## Tasks for this exercise
(1) In the tuna recipe thread, retype the passage starting at "salad nicoise using" and ending at "and snap peas.".
(2) In the tuna recipe thread, which salad nicoise components does Robo410 name before "etc"? List them all.
(3) Continue the tuna recipe thread from the point where it stops.

## Extract provided
§ §

Tuna Nicoise salad - add cooked pasta to the Nicoise, if you like.

Wrap tuna in foil or waxed paper, like a package, add herbs and seasonings and bake.

Won tons - add cream cheese and herbs - fry, boil or steam.

Tuna fettucinne - Grill the tuna, mix in sun-dried tomatoes, shrooms, fresh basil and alfredo sauce and/or pesto.

Tuna stir-fry - serve with noodles and rice.


----------



## Robo410 (Sep 15, 2006)

simple grilling over charcoal fire, served with lemmon ... 
salad nicoise using said grilled tuna rather than canned tuna is superb...greens, hb eggs, olives, spears of asparagus, etc, a wonderful vinaigrette, crusty bread and garlic olive oil, bottle of wine.  great meal idea.

cook it in parchment with herbs and butter and veggies like julienne of carrots and snap peas.

§ §

## Stored rows
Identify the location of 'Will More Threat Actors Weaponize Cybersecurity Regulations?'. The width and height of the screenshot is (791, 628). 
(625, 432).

§ §

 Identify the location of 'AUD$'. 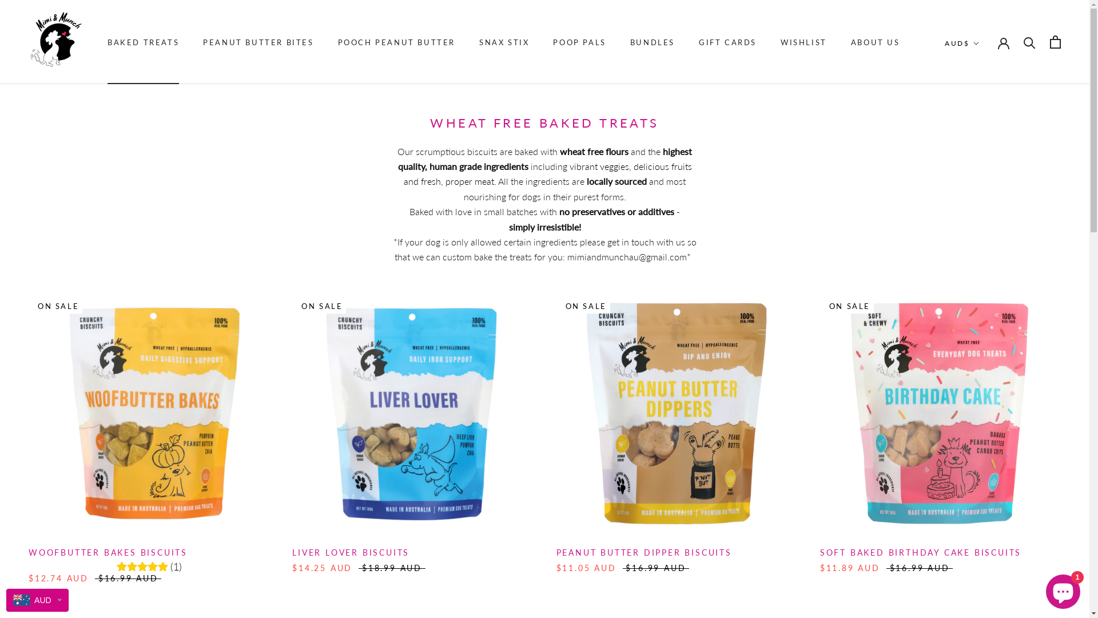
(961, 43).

§ §

## Answers for this exercise
(1)
salad nicoise using said grilled tuna rather than canned tuna is superb...greens, hb eggs, olives, spears of asparagus, etc, a wonderful vinaigrette, crusty bread and garlic olive oil, bottle of wine.  great meal idea.

cook it in parchment with herbs and butter and veggies like julienne of carrots and snap peas.

(2)
greens
hb eggs
olives
spears of asparagus

(3)
----------



## mish (Sep 15, 2006)

Robo410 said:
			
		

> simple grilling over charcoal fire, served with lemmon ...
> salad nicoise using said grilled tuna rather than canned tuna is superb...greens, hb eggs, olives, spears of asparagus, etc, a wonderful vinaigrette, crusty bread and garlic olive oil, bottle of wine. great meal idea.
> 
> cook it in parchment with herbs and butter and veggies like julienne of carrots and snap peas.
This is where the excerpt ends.